Furthermore, what these researchers and critics all failed to point out is what was happening to Philadelphia’s schools during the period studied: an unprecedented and catastrophic lack of resources. Devastating cuts in state funding, exacerbated by unchecked charter expansion, created a school resource crisis that ravaged District schools. The system was also reeling from a school-closing plan that threatened one-quarter of District schools and ultimately shuttered 30 of them. Philadelphia schools were hammered by this perfect storm just as the new discipline code kicked in. In 2014, facing a school year without counselors, nurses, arts programming, and sports at many schools, Superintendent William Hite lamented that his schools were becoming “empty shells.” Cuts continued through the 2015-16 school year, exacerbated by teacher vacancies and a dysfunctional substitute-teacher system. It is no surprise that school climate suffered and effective implementation of discipline policies faltered during this turbulent period.
Thanks to boosts in city and state support, Philadelphia has now begun to reinvest in its schools, bringing back counselors and nurses, adding social workers, and reaching new contract agreements with school employees. With more schools achieving some stability, now is the time to implement critically needed measures to improve school climate, including alternatives to out-of-school suspensions.

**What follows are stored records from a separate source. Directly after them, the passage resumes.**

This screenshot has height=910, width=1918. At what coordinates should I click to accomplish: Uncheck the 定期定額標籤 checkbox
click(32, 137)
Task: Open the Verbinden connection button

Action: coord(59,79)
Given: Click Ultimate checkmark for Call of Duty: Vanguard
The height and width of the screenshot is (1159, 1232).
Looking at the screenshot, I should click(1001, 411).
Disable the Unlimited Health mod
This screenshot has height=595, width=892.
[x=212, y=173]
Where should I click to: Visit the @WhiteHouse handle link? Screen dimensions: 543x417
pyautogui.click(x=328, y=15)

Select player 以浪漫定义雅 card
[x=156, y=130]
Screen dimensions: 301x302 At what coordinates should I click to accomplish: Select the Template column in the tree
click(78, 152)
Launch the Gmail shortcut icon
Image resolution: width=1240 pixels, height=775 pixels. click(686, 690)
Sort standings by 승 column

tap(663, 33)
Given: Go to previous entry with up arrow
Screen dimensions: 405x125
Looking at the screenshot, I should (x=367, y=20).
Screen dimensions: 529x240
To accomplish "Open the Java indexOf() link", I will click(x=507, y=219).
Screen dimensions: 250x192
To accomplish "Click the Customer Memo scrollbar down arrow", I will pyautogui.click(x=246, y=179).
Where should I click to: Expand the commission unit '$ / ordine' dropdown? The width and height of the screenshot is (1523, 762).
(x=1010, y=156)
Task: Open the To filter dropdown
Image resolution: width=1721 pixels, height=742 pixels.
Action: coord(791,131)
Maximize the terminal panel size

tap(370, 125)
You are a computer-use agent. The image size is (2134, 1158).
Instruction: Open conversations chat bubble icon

The District has already banned kindergarten suspensions and has announced plans to extend that ban through 2nd grade next fall for nonviolent offenses. It is imperative that the District follow through on this commitment, which still must be formalized through a resolution by the School Reform Commission.
Districts and states nationally have recognized that suspending our youngest learners is a harmful, discriminatory, and ineffective way to manage classrooms and prepare students for success. Just last month, Pittsburgh banned the use of suspensions for PreK-2nd grade students for nonviolent offenses. Cities such as Houston, Seattle, and Minneapolis and states such as New Jersey, Connecticut, California, and Texas have all said no to suspensions for young students.
It’s time for Philadelphia and Pennsylvania to follow suit. Let’s stop hurting kids by suspending them and back up these policies by reinvesting in positive supports for students.
Deborah Gordon Klehr is executive director of the Education Law Center.